Durante
los años que viví en la calle mi vida transcurrió entre el parque El Pañuelo y
el Parque Zoológico Nacional, en la muchas veces gris y otras ocasiones
brillante, ciudad de San Salvador.
Aun
viviendo en la calle se acercó a mí una mano invisible que posibilitaba que no
viese la vida con la mezquindad que se presentó a tan corta edad. Había un
espíritu que preservó mi corazón. La dura cotidianidad me pareció siempre tan
normal, propia, como un designio que fue hecho para que la viva yo, sin juicios
de valor y sin quejas.
Todos
los días visitaba el parque zoológico, ese sitio lleno de animales ruidosos
como los loros y graciosos como los monos. A los doce años de edad, para
cualquier niño ese es un lugar de emoción y alegría. Yo ingresaba a escondidas,
a través de las filas de estudiantes, entre los niños que llegaban con las
excursiones escolares.
Mi
objetivo no era elaborar una tarea, no era una visita guiada. Inicialmente
visitaba el parque todos los días en búsqueda de comida. Con la llegada de
turistas y con la actividad comercial de la zona, siempre había comida que
conseguir.
========
## COMPLETA LO SIGUIENTE
A. Según el relato, ¿entre qué dos lugares transcurrió la vida de quien narra durante los años en la calle?
B. Reescribe en forma de lista breve el párrafo del relato que comienza con «Todos los días visitaba el parque zoológico», conservando sus hechos principales.

## FRAGMENTO DE ORIGEN
========
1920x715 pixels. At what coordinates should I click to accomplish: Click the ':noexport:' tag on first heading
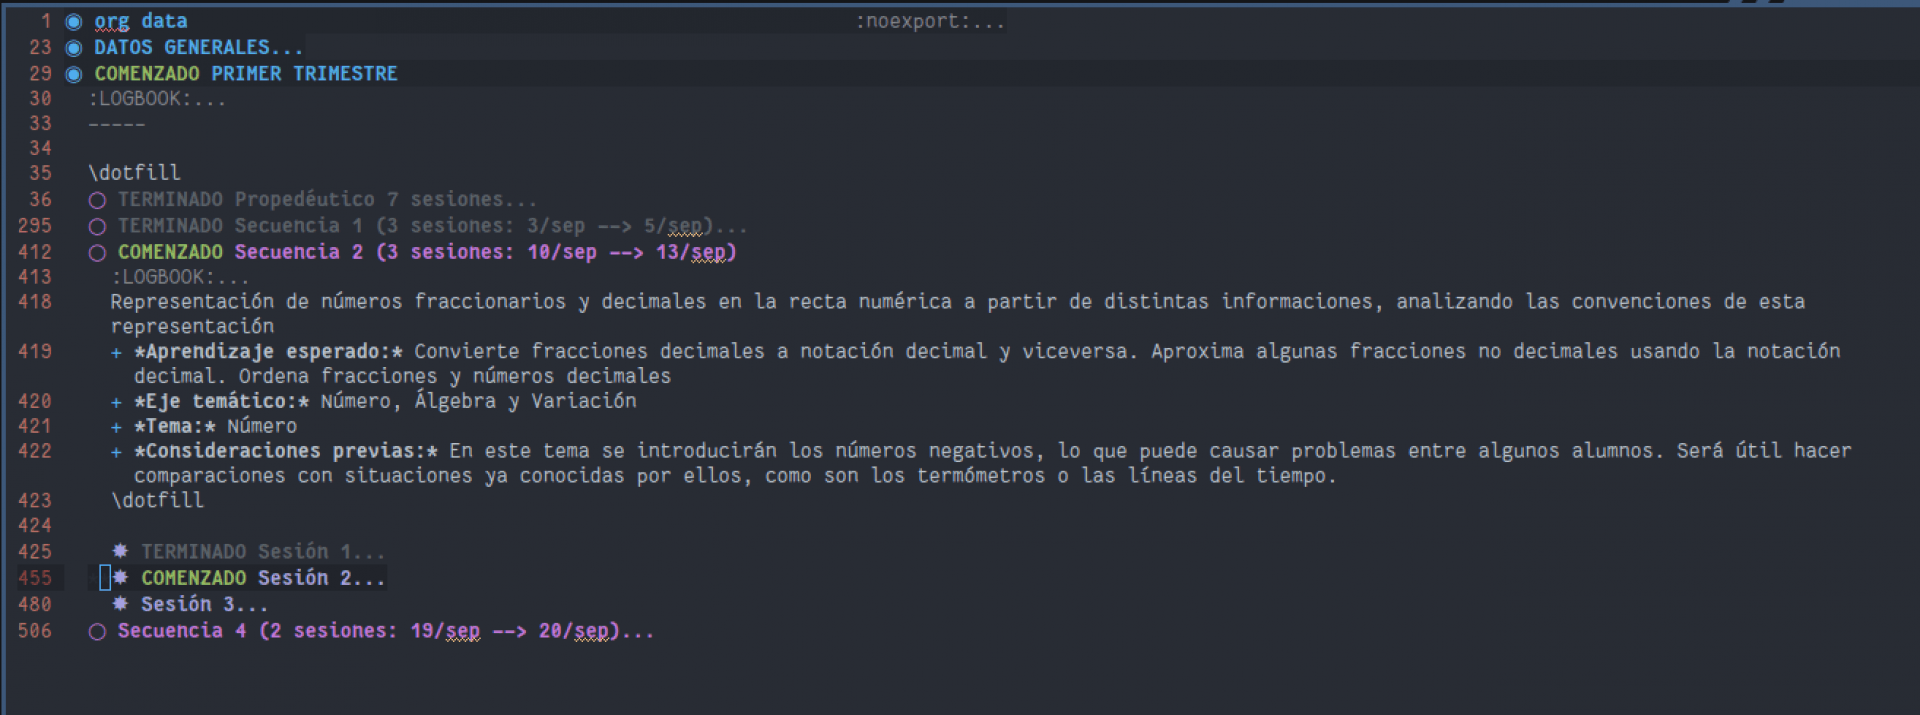912,22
========
## SOLUCIONES COMPLETAS
A. Entre el parque El Pañuelo y el Parque Zoológico Nacional, en la ciudad de San Salvador.

B.
- Visitaba el parque zoológico todos los días.
- Era un sitio lleno de animales ruidosos, como los loros, y graciosos, como los monos.
- A los doce años, para cualquier niño es un lugar de emoción y alegría.
- Entraba a escondidas, entre las filas de estudiantes que llegaban en excursiones escolares.